## What the task requires
After locating the line that contains "Where should I click to: Select the lnxtest-f01ijg", restate it and each later line word for word through the end of the records.
Task material: Begin
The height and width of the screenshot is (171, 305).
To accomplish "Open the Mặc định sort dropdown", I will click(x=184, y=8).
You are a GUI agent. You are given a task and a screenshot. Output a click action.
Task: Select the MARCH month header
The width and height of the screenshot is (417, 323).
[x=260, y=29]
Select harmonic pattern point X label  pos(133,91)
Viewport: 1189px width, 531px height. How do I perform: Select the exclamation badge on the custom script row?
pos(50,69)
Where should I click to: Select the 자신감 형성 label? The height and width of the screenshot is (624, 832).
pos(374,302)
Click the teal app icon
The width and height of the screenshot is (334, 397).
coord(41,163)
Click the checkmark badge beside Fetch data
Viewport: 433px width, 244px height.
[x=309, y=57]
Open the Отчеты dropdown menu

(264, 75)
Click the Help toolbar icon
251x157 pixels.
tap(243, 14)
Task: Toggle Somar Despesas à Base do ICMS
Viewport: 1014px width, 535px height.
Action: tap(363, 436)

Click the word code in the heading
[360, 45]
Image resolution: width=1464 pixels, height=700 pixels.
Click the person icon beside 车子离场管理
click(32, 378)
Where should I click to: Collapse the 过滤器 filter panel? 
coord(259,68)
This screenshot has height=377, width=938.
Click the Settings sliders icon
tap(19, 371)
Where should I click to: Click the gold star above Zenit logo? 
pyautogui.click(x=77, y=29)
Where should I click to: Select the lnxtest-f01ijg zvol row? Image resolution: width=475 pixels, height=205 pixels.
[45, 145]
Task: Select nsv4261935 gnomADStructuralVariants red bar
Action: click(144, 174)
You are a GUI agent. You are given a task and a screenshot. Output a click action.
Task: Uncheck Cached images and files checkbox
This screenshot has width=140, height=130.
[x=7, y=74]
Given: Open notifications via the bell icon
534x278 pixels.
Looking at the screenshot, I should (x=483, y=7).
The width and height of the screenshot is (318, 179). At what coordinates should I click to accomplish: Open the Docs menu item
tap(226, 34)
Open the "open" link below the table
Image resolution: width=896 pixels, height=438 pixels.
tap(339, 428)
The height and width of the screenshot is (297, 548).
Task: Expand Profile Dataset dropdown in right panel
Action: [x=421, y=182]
Task material: End
## Problem solution
Where should I click to: Select the lnxtest-f01ijg zvol row? Image resolution: width=475 pixels, height=205 pixels.
[45, 145]
Task: Select nsv4261935 gnomADStructuralVariants red bar
Action: click(144, 174)
You are a GUI agent. You are given a task and a screenshot. Output a click action.
Task: Uncheck Cached images and files checkbox
This screenshot has width=140, height=130.
[x=7, y=74]
Given: Open notifications via the bell icon
534x278 pixels.
Looking at the screenshot, I should (x=483, y=7).
The width and height of the screenshot is (318, 179). At what coordinates should I click to accomplish: Open the Docs menu item
tap(226, 34)
Open the "open" link below the table
Image resolution: width=896 pixels, height=438 pixels.
tap(339, 428)
The height and width of the screenshot is (297, 548).
Task: Expand Profile Dataset dropdown in right panel
Action: [x=421, y=182]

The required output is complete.